Julian Bond, chairman of the National Association for the Advancement of Colored People, (NAACP) was the special guest on Friday, June 12 of the NAACP Beverly Hills/Hollywood Branch and the California African American Museum.
Looking dapper and sporting a distinguished head of silver gray hair, Bond is on a cross country tour to celebrate the 100th anniversary of the NAACP and the book NAACP 100: Celebrating a Century of 100 Years in Pictures.
Like the esteemed civil rights association, the civil rights leader, who has served as chairman of the board of the NAACP since 1998, said he is still fighting racial discrimination and social injustice.
Many admirers turned out to see Bond, who scanned the crowd filled with friends and well-wishers and spotted Beverly Hills/Hollywood first vice president Willis Edwards who is also on the national board of the NAACP. “Willis never works for us, we work for Willis,” chuckled Bond.
“On paper, we are the first among equals. But I know they have a higher power, and it’s Willis Edwards.”
California Assemblyman Mike Davis, one of the notables who introduced Bond for the evening, observed, “I think that the NAACP is the organization that makes this country stand up to its creed that all men are created equal.”
Ron Hassan, president of NAACP Beverly Hills/Hollywood branch, said “Julian Bond is here to talk about the past so that we can move into the future.”
Noting the significant milestone of the 100th anniversary of the NAACP, Bond reflected on the unprecedented symbolism of Barack Obama’s presidency.
“It is important to state the significance of Barack Obama’s 44th presidency of the United States. We feel the NAACP played a major role to make his election victory possible because we have struggled for equal rights for the past 100 years. It is fitting that during the inauguration Obama rode a 1930s Pullman car. He was sworn in as president at the National Mall that once was a slave market. He launched his candidacy at the steps of the Lincoln Capitol. These sites play a historic significance in this country’s history.”
Despite the diligent efforts of the NAACP to eradicate racism, Bond stated that it still exists.
“There is still racial scapegoating,” he acknowledged. “We helped to end racial profiling in the media. We convinced some newspapers to drop racial designations in the newspapers. We helped to strike down racial restrictions. In 1920, we joined organized labor. We joined A. Philip Randolph in his fight for Pullman porters in 1941 and we helped to create a Fair Practices Commission.”

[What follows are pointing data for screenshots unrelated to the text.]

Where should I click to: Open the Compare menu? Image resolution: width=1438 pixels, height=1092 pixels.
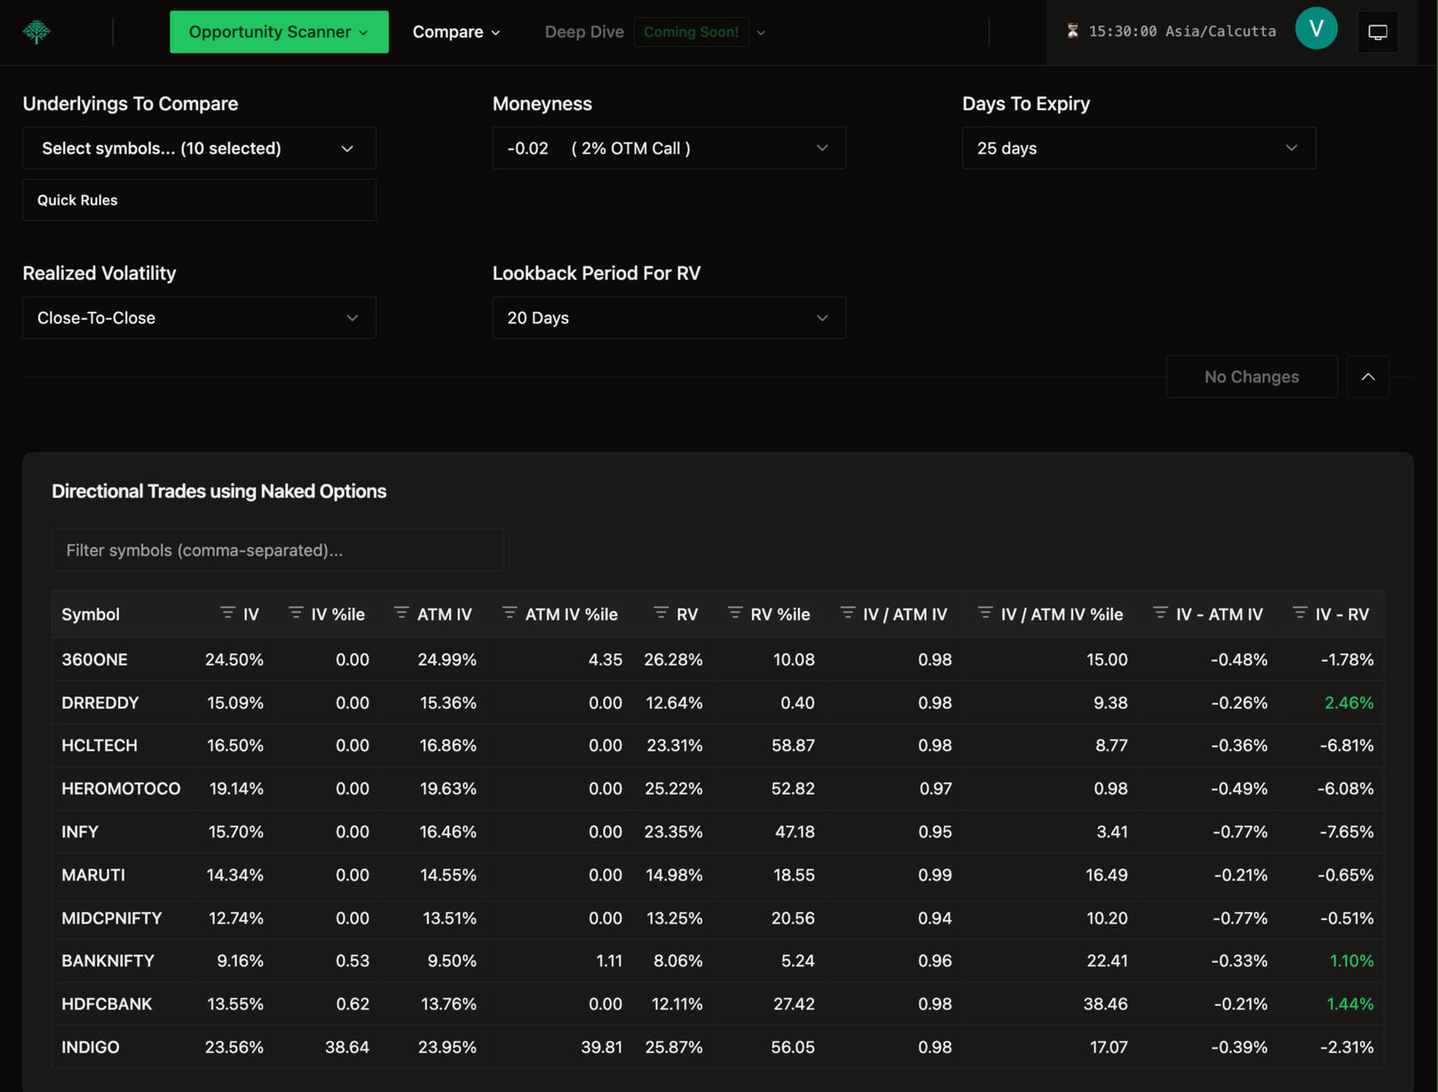(x=456, y=32)
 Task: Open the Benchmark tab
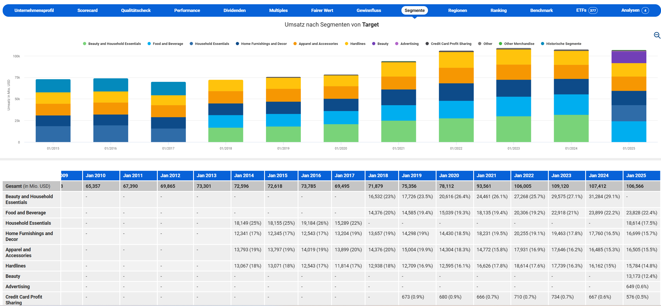point(541,11)
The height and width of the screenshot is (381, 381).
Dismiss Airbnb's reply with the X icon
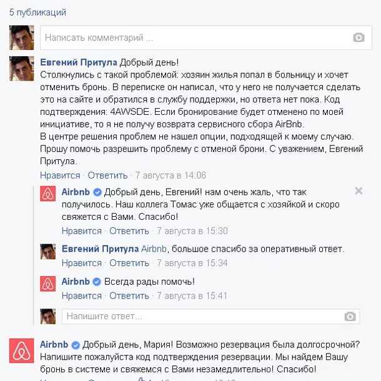pyautogui.click(x=359, y=191)
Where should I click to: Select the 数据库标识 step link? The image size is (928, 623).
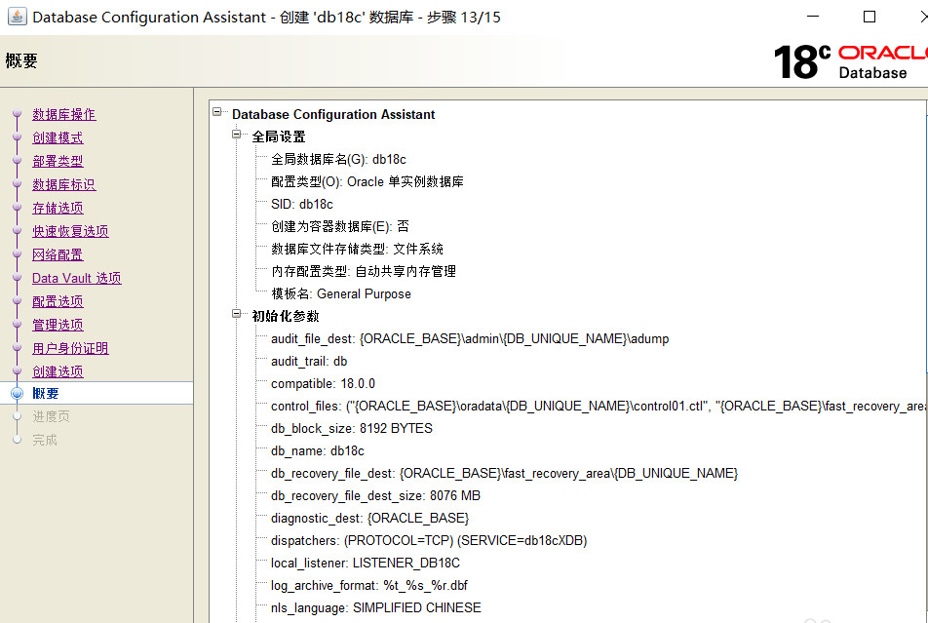tap(63, 184)

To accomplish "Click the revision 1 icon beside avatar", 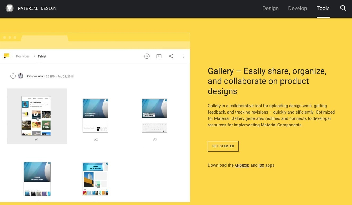I will pos(13,76).
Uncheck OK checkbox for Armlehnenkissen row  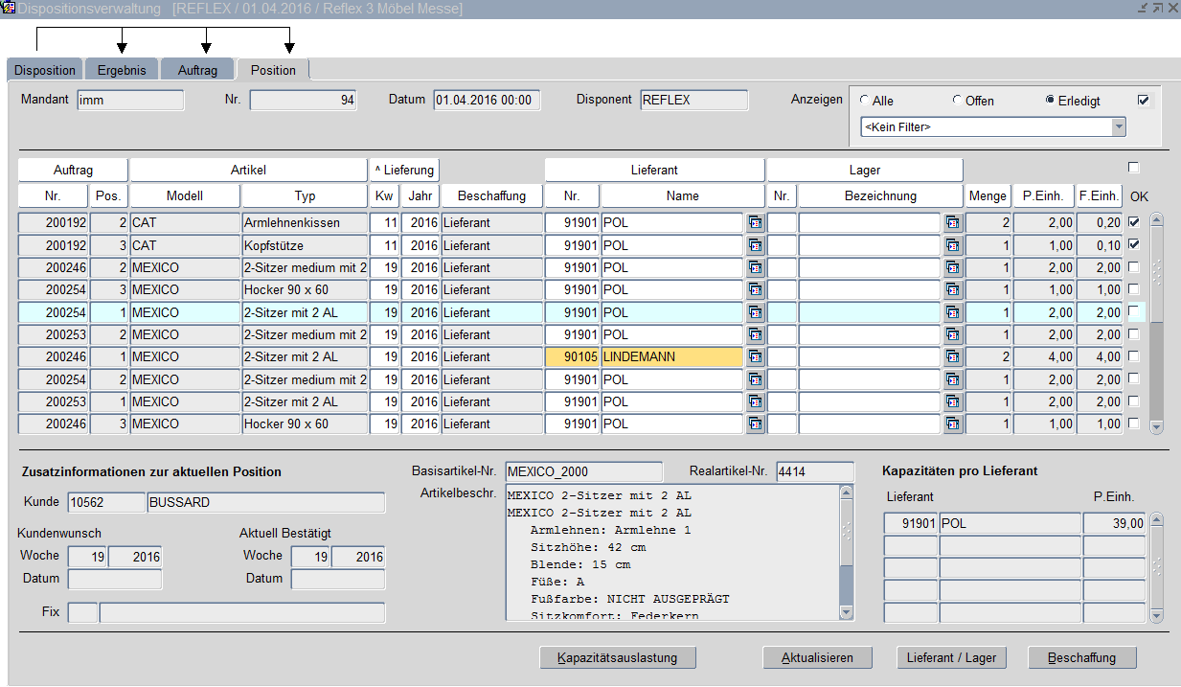pos(1134,222)
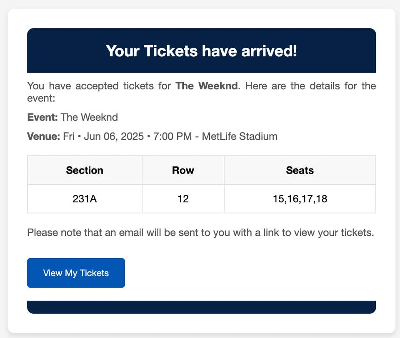Click the Your Tickets have arrived header banner
The image size is (400, 338).
[201, 50]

He mentioned numerous people and events that helped to quell the tide of racism and intolerance in the country that eventually turned into a tidal wave for justice.
“These small acts of passive resistance to American apartheid spurred a people’s movement that helped stare down Jim Crow. Jim Crow is dead, but racism is still alive and well.”
Bond said that African Americans are still faced with racism in housing and jobs. He pointed to recent discriminatory actions by two banks. “They engaged in systematic discrimination against minorities,” adding that the NAACP filed a lawsuit against both institutions. Nonetheless, Bond stated that he remained hopeful about the future. “For Black Americans, much of the news is good. But Black joblessness is still twice as high as Whites,” he noted.
The chairman said he was proud of the NAACP’s illustrious reputation and history. “We are the largest grassroots organization in the United States. The NAACP had the highest favorability rating with 94%, said Bond, who will become the 94th recipient of the Spingarn Medal, the NAACP’s highest honor.
The usually distinguished and reserved Bond, who is also a professor of history at the University of Virginia, suddenly revealed his lighter side. Actress and activist Denise Nicholas, who conducted the question and answer period with Bond, asked, “I heard you were a model for Royal Crown Cola?”
“Yes, I did pose for Royal Crown Cola,” Bond admitted. “I have also made a few movies. How many of you saw ‘Ray’? Did you see me in a scene where Ray Charles gets an award from the Georgia Legislature? That was me,” Bond chuckled.
Bond reported that he was also in the movie Greased Lightening, about the first Black race car driver portrayed by comedian Richard Pryor. “I was dancing with Pam Grier who was my girlfriend. Richard Pryor tapped her on the shoulder. I never saw Pam again.”
Asked if he ever yearned for another career besides public service, Bond nodded. “As a teen, I wanted to be a movie director and direct black and white crime movies. Then in my early 20s, I wanted to be a singer and have a group called ‘Julian Bond and the Hot Pants.’ I would have three comely young women behind me dancing in hot pants. I thought that would be fabulous.”